ADR-005: Intention/Effect Split via llm.request / llm.response Events¶
Status: Accepted
Date: 2026-06-06
Context¶
The ESAA paper (arXiv 2602.23193) identifies "state drift" as a critical agent failure mode: agents believe they've completed tasks while actual effects haven't happened. It mandates that agents emit structured intentions only, with a separate deterministic orchestrator executing all effects.
Initial kit implementations made direct LLM calls inside responder handle() functions — collapsing the decision (what to ask) and the execution (actually calling the API) into one step. This meant:
- The log only recorded outcomes, not decisions.
- Replay reran the LLM call rather than serving the cached result.
- The cache was populated but never consulted.
Decision¶
Kits emit llm.request events (structured intentions) rather than calling LLMs directly. A separate LLMExecutorResponder listens on llm.request, calls the actual LLM function, and emits llm.response. A third responder in each kit reads llm.response and updates the world via OBJECT_PATCHED.
The three-step chain:
llm.request payload: {messages, model, max_tokens, cause_object_id}.
llm.response payload: {text, model, cost_usd, cause_object_id}.
cause_object_id threads the causal link from the request through the response back to the world object being filled in.
Consequences¶
Positive:
- Full audit trail: the log contains exactly what prompt was sent, to which model, with which parameters, and what came back.
- Replay is sound: on replay, the executor reads llm.response from the log (via cache) instead of hitting the API again.
- The budget enforcer can track LLM cost automatically from llm.response.cost_usd.
- Kits are decoupled from LLM providers: swap the executor, nothing in the kit changes.
- The executor is injected at runtime: create_kit() + [LLMExecutorResponder(my_fn)].
Negative:
- Three-responder chain adds latency overhead (three event dispatches per LLM call).

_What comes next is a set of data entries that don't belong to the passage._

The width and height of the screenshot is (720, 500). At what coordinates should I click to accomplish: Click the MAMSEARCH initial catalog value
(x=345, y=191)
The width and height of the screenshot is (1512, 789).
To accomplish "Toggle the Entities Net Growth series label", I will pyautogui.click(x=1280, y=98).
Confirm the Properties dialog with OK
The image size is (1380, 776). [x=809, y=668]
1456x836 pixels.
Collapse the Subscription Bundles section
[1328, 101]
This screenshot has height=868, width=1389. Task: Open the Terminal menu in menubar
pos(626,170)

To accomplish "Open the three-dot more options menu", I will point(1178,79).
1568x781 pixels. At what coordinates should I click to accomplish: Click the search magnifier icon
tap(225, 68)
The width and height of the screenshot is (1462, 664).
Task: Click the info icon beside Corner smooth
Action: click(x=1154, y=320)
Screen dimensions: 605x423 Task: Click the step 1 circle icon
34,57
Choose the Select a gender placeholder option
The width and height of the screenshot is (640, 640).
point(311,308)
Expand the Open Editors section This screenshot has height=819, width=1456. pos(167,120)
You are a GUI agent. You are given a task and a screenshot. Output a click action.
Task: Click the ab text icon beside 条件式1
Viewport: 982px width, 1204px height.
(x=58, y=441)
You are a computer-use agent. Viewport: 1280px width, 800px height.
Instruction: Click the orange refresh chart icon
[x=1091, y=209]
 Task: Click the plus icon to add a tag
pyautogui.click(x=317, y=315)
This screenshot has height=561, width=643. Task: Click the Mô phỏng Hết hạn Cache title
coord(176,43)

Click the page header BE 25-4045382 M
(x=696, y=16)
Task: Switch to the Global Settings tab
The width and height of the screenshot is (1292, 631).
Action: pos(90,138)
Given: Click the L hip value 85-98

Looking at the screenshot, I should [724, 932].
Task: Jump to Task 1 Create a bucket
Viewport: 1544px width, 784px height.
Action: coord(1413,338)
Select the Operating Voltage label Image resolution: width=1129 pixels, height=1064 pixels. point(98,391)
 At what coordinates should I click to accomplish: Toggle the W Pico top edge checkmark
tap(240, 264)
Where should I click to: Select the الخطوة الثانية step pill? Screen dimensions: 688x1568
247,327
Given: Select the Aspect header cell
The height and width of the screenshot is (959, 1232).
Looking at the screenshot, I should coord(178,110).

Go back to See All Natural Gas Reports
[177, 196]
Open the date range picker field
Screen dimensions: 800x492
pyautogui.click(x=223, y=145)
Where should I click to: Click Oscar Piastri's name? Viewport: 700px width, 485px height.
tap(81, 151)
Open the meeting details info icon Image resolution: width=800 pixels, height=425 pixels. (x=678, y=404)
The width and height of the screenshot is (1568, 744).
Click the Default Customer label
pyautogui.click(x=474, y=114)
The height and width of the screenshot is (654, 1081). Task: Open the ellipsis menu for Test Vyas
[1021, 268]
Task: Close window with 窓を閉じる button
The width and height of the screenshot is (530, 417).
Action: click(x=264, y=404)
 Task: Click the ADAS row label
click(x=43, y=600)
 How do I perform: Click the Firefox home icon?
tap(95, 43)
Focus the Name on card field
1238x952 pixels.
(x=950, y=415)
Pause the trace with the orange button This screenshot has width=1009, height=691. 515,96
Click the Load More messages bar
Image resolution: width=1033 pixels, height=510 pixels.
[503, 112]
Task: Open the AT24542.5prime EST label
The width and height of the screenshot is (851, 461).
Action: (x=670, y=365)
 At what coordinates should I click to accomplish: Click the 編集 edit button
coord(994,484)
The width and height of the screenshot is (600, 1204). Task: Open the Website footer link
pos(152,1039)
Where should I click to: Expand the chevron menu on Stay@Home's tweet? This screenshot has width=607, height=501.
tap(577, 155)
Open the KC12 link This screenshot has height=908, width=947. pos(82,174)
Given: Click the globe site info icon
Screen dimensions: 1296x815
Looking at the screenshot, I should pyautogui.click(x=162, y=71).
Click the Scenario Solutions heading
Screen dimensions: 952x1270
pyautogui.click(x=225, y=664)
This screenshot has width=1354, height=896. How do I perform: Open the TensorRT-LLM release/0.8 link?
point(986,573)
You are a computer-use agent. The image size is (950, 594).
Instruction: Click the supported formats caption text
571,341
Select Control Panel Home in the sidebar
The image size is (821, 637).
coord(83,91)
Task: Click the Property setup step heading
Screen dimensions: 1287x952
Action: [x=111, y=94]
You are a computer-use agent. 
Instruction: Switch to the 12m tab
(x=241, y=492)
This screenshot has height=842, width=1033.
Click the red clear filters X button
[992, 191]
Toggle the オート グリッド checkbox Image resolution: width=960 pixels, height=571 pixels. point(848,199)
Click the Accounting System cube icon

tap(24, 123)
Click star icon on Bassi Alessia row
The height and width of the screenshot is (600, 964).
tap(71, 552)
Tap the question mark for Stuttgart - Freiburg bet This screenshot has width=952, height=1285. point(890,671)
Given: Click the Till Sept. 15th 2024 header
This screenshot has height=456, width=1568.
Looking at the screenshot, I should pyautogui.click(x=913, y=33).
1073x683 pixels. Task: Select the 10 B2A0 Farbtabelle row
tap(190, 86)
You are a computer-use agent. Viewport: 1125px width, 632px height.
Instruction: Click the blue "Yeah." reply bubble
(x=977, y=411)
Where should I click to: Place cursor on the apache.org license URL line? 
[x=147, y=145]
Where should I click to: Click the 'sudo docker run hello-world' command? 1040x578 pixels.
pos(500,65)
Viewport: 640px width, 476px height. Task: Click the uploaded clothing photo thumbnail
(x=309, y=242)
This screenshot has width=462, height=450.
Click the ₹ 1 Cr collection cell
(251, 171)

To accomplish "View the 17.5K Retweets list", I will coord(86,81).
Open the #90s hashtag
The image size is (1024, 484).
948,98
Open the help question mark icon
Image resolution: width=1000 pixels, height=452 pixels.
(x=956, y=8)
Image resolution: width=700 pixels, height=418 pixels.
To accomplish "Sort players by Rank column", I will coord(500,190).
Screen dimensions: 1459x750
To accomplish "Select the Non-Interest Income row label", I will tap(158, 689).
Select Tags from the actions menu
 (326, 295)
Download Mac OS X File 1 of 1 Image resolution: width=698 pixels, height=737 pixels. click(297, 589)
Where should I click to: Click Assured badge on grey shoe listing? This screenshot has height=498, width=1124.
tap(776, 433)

- cause_object_id is a string convention, not a typed link — a typo silently produces a dangling reference.
- Without the executor wired in, llm.request events accumulate in the ledger with no response, and findings remain pending. This is a silent failure mode.
Alternatives Rejected¶
- Direct LLM calls in responders: log records outcomes not decisions; cache is bypassed; replay reruns API calls.
- Async executor: the runtime loop is synchronous (ADR-011); async would require architectural changes.